Como ele, também Silvio Romero, “em vez de lamentar a ‘barbárie do indígena e a
inépcia do negro’, partia para soluções originais: estava na mestiçagem a saída ante a situação
deteriorada do país e era sobre o mestiço [...] que recaíam as esperanças do autor”
(SCHWARCZ, 1993, p. 151). Como temos assinalado, esse relativo otimismo com a raça, da
mestiçagem, apresentava como efeito, na sua operação, a salvaguarda das instituições sociais
da República, que estavam constantemente sendo atacadas por movimentos revoltosos.
Instituições atacadas pelos influxos do passado, como foi o caso de Canudos e de outras
revoltas locais no Sul, mas também atacadas pela civilização que introduzia, no país, valores
sociais modernos, mas também extorquia a garantia da sobrevivência individual à custo do
salário e da profissão. O nosso autor não escapava a este contexto. “Há mais de um mês que
me agito e trabalho – de graça – num país em que se inventam os empregos para a vadiagem
remunerada” (CEC, p. 240). As repetidas queixas de Euclides a este respeito, da “convivência
estúpida com as dezenas de empreiteiros que [me] rodeiam” (CEC, p. 134), não poderiam ser
mais claras. Elas querem se opor à observação de que “nesta terra, para tudo se faz mister o
pedido e o empenho, duas coisas que me repugnam” (CEC, p. 149).
Dito isso, pode-se entender que a mestiçagem era tomada como um valor neutro ou,
em certa medida, positivo (como índice do real), somente na medida em que se pudesse
desvincular das suas amarras biológicas e ser sincero, ou seja, atacar e moralizar – isto é,
atribuir novos valores – às instituições sociais e políticas da República. A ideia de vingança
deriva dessa temporalidade da memória, que reclama a consciência no presente a partir da
sinceridade obtida da história. A sinceridade, nesse caso, diz respeito menos a uma categoria
exclusiva da ciência, mas, solicitando as palavras de Blumenberg, como uma metáfora para o
olhar do mundo, a fim de poder configurá-lo, instituí-lo em uma duração, em uma
experiência. Reflexão que entendemos a partir de uma observação antropológica de Eduardo
Viveiros de Castro e Manuela Carneiro da Cunha.

A guerra de vingança tupinambá é uma técnica da memória, mas uma técnica
singular: processo de circulação perpétua da memória entre os grupos inimigos, ela
se define, em vários sentidos, como memória dos inimigos. E portanto não se
inscreve entre as figuras da reminiscência e da aletheia, não é retorno a uma origem,
esforço de restauração de um Ser contra os assaltos corrosivos de um devir exterior.
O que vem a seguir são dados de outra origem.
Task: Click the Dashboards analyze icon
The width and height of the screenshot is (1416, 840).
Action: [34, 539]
Não é de ordem de uma recuperação e de uma ‘reprodução’ social, mas da ordem da
criação e da produção: é instituinte, não instituída ou reconstituinte. É abertura para
o alheio, o alhures e o além: para a morte como positividade necessária. É, enfim,
um modo de fabricação do futuro. (CASTRO; CUNHA, 1985, p. 205)

265

Euclides da Cunha expõe sob o seu campo de visão um país que “é organicamente
inviável”, cuja conclusão aterrorizadora é que “chamamos política a uma grande conspiração
contra o caráter nacional” (CEC, p. 129). Mas resignava-se: “nem sei por onde vou
escorregando nesse extravagar terrivelmente metafísico. É bom parar” (CEC, p. 129).
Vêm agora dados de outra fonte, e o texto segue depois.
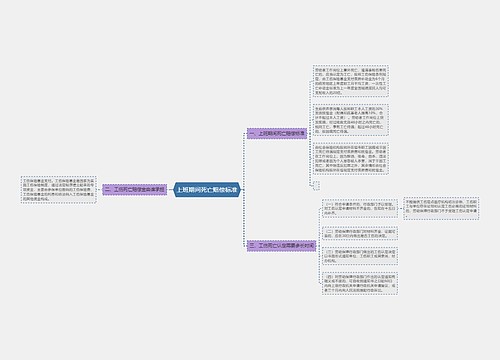The height and width of the screenshot is (360, 500).
Task: Click the tiny empty node below branch 一 notes
Action: (317, 185)
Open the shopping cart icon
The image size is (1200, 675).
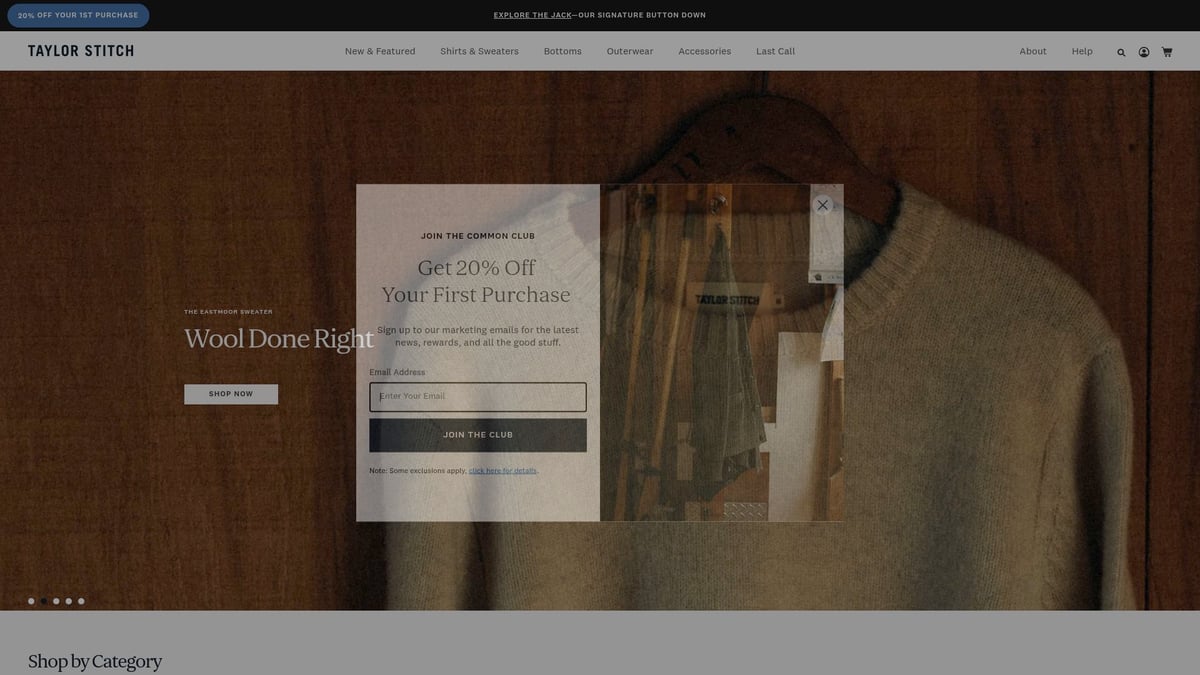point(1166,52)
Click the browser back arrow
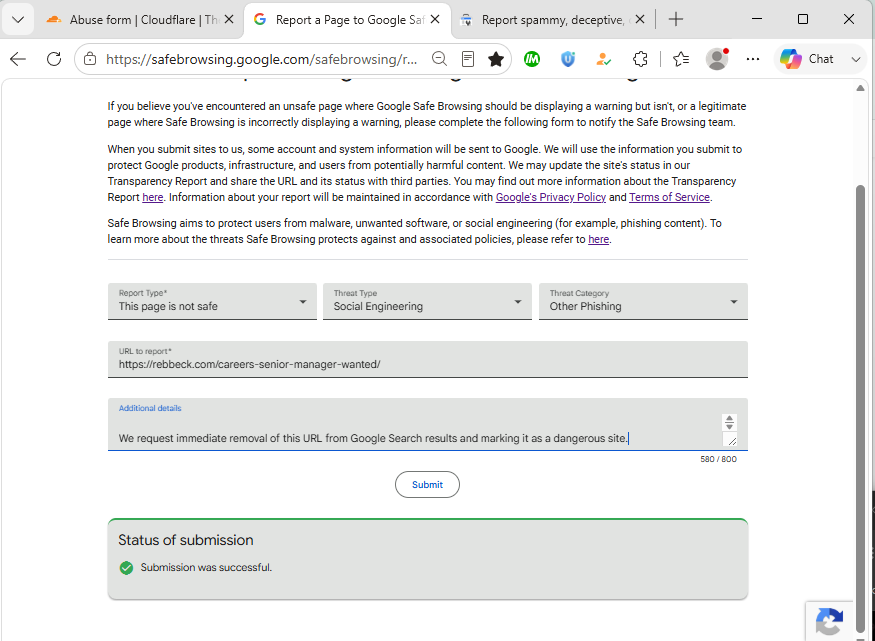Viewport: 875px width, 641px height. (18, 59)
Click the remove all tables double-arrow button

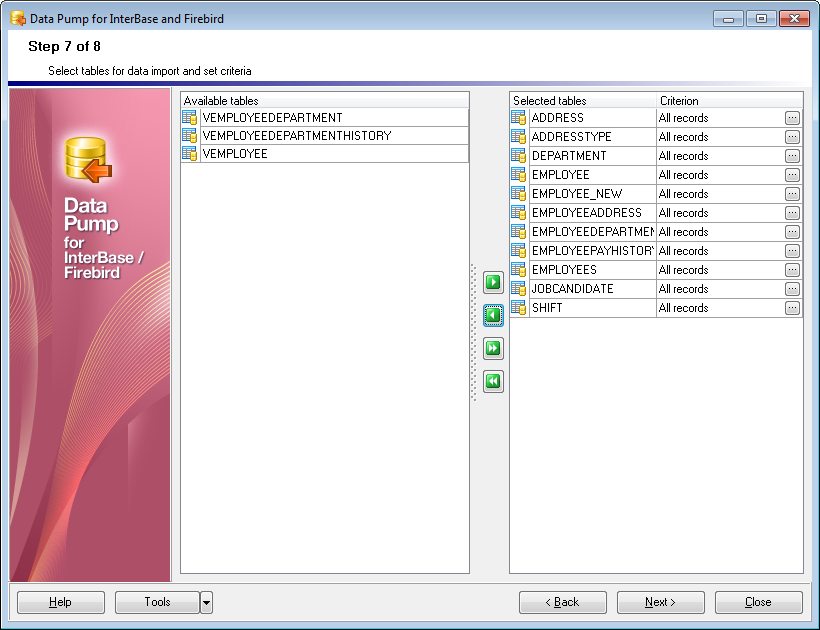(x=493, y=381)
Euclides, de fato, parou. Porém, como apresentamos no nosso texto, sua obra recebeu
continuidade histórica de expressivo juízo de valor na reflexão social brasileira das décadas
seguintes, justamente, pelo caráter cético e ao mesmo tempo intempestivo que algumas das
suas observações parecem nos levar. Seu pessimismo com a República, ao fim, era
reequilibrado com a sua dedicação para compreender as singularidades de um universo de
contrastes sociais. O conflito de Canudos expressava também o conflito de mentalidades que
modelava, no Brasil, o projeto de civilização. Vingar, em todo caso, seria a um só tempo o
reconhecimento de uma sentença de morte e a celebração do evento em seu gesto de memória.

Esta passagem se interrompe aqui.